The defaults are set to the
given BART args. This differs from
the Flax defaults in one respect, namely poisson_lambda
, which is now set to 3.5
instead of 3.0
.
There are some differences in implementation between fairseq, the HF FLAX example, and this PyTorch implementation.
-
argwhere
in the Flax example in this position is not the same as what is happening in fairseq. In fairseq we check explicitly that the previous token was not a "full stop" (padding token) but in HF we just check whether the current token is a full stop. In the current example I also explicitly check that the next token is not a full stop, in case of padding. (However, in practice that should be a non-issue since all batches/samples should have the same sequence length and there should not be any padding.) - I found that the result of sentence permutation was not consistent in terms of where the separating pad token ended up (bug report), so I have reimplemented that method so that sentences in a sequence are still separated by a padding token, even after permutation.

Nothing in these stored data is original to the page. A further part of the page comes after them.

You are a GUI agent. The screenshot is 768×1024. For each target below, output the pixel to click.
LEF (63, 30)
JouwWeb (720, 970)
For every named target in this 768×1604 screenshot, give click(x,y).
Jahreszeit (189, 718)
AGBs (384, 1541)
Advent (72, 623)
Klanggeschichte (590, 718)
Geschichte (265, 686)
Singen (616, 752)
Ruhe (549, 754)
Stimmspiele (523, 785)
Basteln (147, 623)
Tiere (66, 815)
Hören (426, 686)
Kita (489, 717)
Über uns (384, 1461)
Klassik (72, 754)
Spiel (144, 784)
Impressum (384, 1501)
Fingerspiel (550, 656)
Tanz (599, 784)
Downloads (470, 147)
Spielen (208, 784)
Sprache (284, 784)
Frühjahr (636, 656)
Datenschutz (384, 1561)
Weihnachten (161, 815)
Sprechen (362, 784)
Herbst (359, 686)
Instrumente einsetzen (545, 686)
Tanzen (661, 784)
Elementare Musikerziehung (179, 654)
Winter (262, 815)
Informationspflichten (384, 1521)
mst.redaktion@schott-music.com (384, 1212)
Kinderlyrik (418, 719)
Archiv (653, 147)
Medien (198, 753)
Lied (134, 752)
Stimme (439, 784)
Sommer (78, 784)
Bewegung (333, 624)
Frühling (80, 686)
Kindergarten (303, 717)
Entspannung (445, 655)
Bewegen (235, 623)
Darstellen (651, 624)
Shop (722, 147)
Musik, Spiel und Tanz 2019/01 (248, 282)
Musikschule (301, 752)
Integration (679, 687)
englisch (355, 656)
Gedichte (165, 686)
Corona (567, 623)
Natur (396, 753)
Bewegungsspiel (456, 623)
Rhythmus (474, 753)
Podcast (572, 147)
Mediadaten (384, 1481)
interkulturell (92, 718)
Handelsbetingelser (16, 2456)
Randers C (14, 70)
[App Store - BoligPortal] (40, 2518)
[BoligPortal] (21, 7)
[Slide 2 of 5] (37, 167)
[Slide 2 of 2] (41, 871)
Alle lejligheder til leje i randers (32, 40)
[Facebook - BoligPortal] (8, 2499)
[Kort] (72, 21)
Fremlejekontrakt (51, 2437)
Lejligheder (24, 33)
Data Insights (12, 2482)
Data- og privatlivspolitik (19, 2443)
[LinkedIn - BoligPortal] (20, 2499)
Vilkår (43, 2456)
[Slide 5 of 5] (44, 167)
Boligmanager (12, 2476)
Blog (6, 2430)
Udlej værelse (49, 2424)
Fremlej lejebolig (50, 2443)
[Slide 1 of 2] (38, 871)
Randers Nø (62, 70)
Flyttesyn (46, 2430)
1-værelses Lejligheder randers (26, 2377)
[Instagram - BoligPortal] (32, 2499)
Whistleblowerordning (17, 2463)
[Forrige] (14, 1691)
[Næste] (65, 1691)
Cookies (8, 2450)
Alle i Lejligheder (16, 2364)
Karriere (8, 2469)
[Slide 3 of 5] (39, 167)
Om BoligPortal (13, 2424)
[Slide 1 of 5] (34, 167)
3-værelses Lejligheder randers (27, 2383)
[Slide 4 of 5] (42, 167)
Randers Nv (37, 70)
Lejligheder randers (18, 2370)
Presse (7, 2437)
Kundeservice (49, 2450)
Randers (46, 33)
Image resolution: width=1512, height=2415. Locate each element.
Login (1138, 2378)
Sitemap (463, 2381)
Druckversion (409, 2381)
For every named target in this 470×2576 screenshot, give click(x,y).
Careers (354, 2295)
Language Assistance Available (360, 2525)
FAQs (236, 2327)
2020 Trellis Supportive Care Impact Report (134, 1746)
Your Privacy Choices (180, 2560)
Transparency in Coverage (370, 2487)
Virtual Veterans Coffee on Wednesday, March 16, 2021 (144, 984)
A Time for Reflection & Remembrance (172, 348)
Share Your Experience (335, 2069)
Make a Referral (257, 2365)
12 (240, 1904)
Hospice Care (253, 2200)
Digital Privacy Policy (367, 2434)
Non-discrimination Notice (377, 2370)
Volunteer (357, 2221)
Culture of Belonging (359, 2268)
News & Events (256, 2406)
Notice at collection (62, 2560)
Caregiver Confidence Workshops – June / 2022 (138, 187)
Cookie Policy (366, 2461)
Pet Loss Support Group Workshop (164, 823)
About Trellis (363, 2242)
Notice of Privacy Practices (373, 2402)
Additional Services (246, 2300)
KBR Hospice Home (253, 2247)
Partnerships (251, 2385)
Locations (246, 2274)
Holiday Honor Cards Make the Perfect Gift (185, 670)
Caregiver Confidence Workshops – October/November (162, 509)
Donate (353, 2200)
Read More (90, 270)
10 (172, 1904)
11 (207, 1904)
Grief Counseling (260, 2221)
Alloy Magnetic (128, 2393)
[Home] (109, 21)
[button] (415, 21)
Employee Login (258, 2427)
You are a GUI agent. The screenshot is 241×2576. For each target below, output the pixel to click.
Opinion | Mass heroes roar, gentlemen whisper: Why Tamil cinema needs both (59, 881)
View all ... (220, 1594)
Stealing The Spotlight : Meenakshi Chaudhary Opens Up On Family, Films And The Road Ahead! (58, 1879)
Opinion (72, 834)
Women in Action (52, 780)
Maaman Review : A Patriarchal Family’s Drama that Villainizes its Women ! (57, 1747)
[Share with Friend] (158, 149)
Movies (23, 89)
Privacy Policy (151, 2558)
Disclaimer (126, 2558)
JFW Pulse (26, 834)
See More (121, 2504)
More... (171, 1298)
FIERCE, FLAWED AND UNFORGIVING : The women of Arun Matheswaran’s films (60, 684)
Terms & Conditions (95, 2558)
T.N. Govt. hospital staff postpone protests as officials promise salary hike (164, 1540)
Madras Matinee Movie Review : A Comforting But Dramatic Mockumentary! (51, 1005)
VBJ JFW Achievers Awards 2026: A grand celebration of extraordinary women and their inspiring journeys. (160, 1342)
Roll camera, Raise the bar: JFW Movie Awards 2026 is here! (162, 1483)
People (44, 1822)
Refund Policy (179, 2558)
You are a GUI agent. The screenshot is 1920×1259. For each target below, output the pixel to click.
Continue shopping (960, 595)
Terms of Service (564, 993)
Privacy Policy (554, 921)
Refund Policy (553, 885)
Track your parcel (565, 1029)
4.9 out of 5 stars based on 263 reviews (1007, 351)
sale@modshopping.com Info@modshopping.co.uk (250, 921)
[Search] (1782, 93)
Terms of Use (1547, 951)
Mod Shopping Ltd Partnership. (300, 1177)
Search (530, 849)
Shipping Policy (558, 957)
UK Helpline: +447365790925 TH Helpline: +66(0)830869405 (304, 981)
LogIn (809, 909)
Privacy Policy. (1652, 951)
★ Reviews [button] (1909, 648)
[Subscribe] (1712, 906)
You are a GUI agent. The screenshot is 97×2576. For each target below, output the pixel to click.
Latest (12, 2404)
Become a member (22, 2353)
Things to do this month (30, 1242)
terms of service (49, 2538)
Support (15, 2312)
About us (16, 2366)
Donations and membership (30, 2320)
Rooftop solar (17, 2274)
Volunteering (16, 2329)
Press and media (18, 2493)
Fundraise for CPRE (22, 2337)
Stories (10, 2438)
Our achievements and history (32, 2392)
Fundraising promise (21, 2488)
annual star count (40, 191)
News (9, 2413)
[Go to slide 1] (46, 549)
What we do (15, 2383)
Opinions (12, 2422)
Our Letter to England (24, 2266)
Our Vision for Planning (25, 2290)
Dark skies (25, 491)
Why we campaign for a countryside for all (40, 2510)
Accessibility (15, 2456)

- In HF FLAX, the token_mask is restricted to non-special and non-padding tokens.
In Fairseq, by default, only the first and last tokens are excluded and all others
are prone to masking. The HF implementation seems sensible so I follow that.
get_special_tokens_mask
includes the padding token, though, so no need to add that separately. - The Flax example does not include methods to add more noise. I have ported those as well.
- However, I did not adapt
add_insertion_noise
to work well with padded sequences. So the inserted noise may occur ANYWHERE. It is unclear whether this is intended behavior.
Alternatively, we could implement all this processing on the dataset level and use Dataset.map
. This has some
advantages:
- more true to fairseq implementation (sample level rather than batch level);
- cached.
... and disadvantages:
- potentially slower (not batched), although we can integrate a batched approach. But as discussed above, this will be
less true to the original fairseq implementation in
add_insertion_noise
- every sample is always processed the same. So in small datasets which are seen multiple times by the model, the same sample will always be processed the same. In a dataloader, that will not be the case because the processing occurs on every iteration rather than once before training.
- Do the padding tokens still serve a purpose after permutation? (Teaching the model to learn to detect sentence boundaries?)
- It seems that
add_insertion_noise
can insert noise anywhere, which means that it will also overwrite special tokens and that sequence don't necessarily end with a EOS token. Is that a problem?